DST contributes to efforts to beat plastic pollution

Several technologies for reducing plastic waste have been developed with support from the Technology Development Programmes of Department of Science & Technology (DST).

Novel technologies for converting Polystyrene Waste to fabric for Oil Spills Remediation

Scientists have developed an innovative way to convert polystyrene plastic waste like thermocol into a fabric that can absorb oil from water and hence will be effective in clearing up oil spills.

The technology by IIT-Hyderabad uses orange peels to recycle polystyrene plastic waste and involves a low-energy and cost effective scalable process.

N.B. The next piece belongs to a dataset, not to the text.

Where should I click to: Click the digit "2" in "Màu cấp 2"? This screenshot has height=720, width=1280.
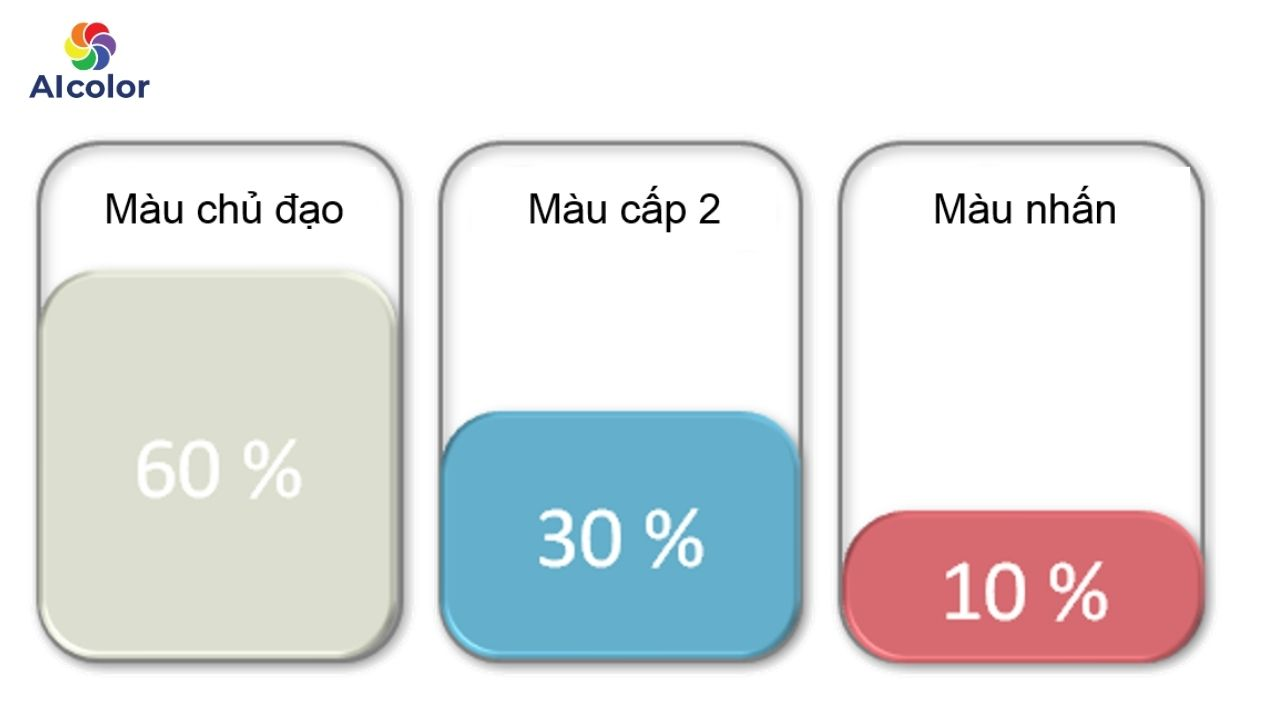pos(709,210)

The resultant fabric is hydrophobic but oleophilic. It is an illustration of novel, green technologies that can put both plastics and agro-waste to use. It can selectively absorb oil from oil-water mixture and hence can be used for oil-water separations leading to applications from day to day household cleaning in kitchen, restaurants, waste water treatment, to global requirement of oil spillage remediation in large water bodies.

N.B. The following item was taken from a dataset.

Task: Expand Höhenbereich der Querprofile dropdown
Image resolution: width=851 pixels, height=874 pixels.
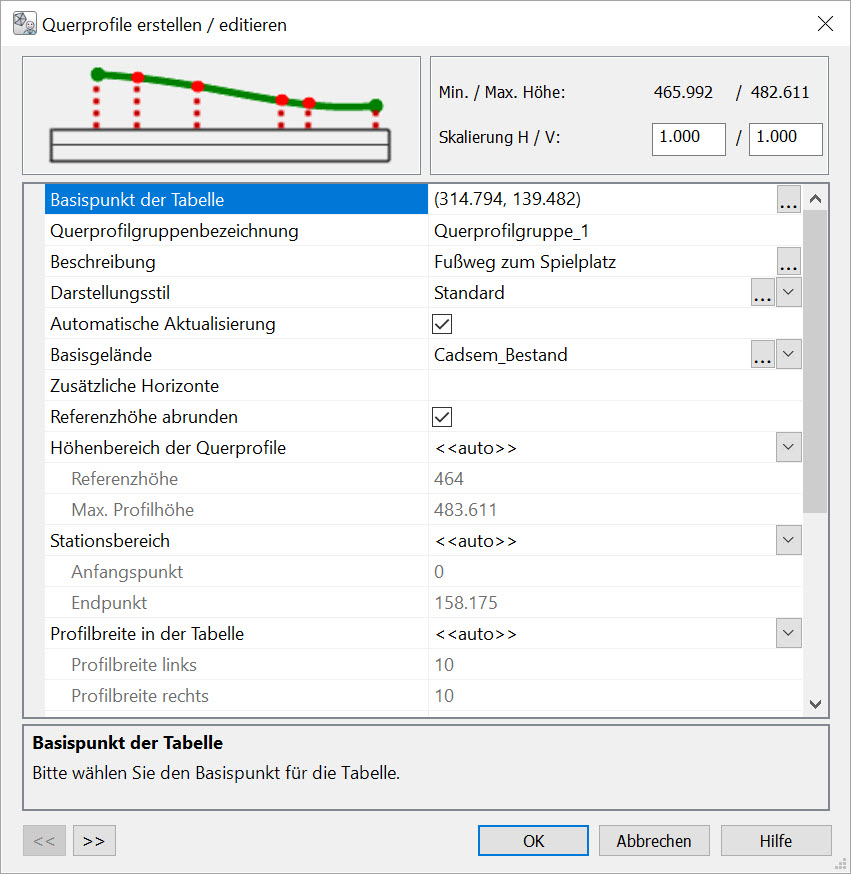Action: point(789,448)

 To commercialize this technology, a start-up company, M/s. Restyro Technologies Pvt. Ltd. has also been incubated at IIT-H.



New technology extends life of Reverse Osmosis Membranes

CSIR-Central Salt and Marine Chemicals Research Institute, Gujarat has found a technology for extending the life of membrane elements used for reverse osmosis like polymeric parts, adhesives and membrane sheets.

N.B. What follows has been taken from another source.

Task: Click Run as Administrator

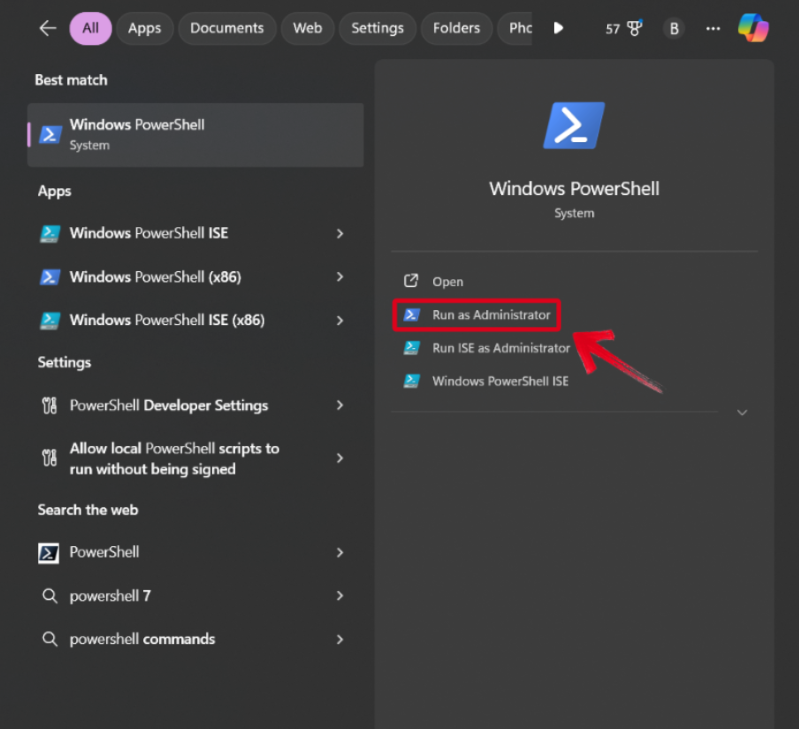Action: [490, 315]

This will reduce the new membrane production and thus it will curb the green-house gas emission associated with production of these ingredients. Less membranes being discarded will require lower area of landfill disposal site and lower associated pollution. It will make the desalination environment friendly and more sustainable.





Eco-friendly technology for recycling plastics of Waste Electrical & Electronic Equipment

Central Institute of Plastic Engineering and Technology (CIPET), Chennai has developed various value added formulations from the plastics waste generated from WEEE which contribute to 33 - 40% of Waste Electrical and Electronic Equipments (WEEE).

The processing technologies involve a closed loop cycle without the emission of any toxic fumes. A technology demonstration plant (demo-e-waste recycling unit) is being set up by CIPET under this sponsored project which involves transfer of technology to interested entrepreneurs.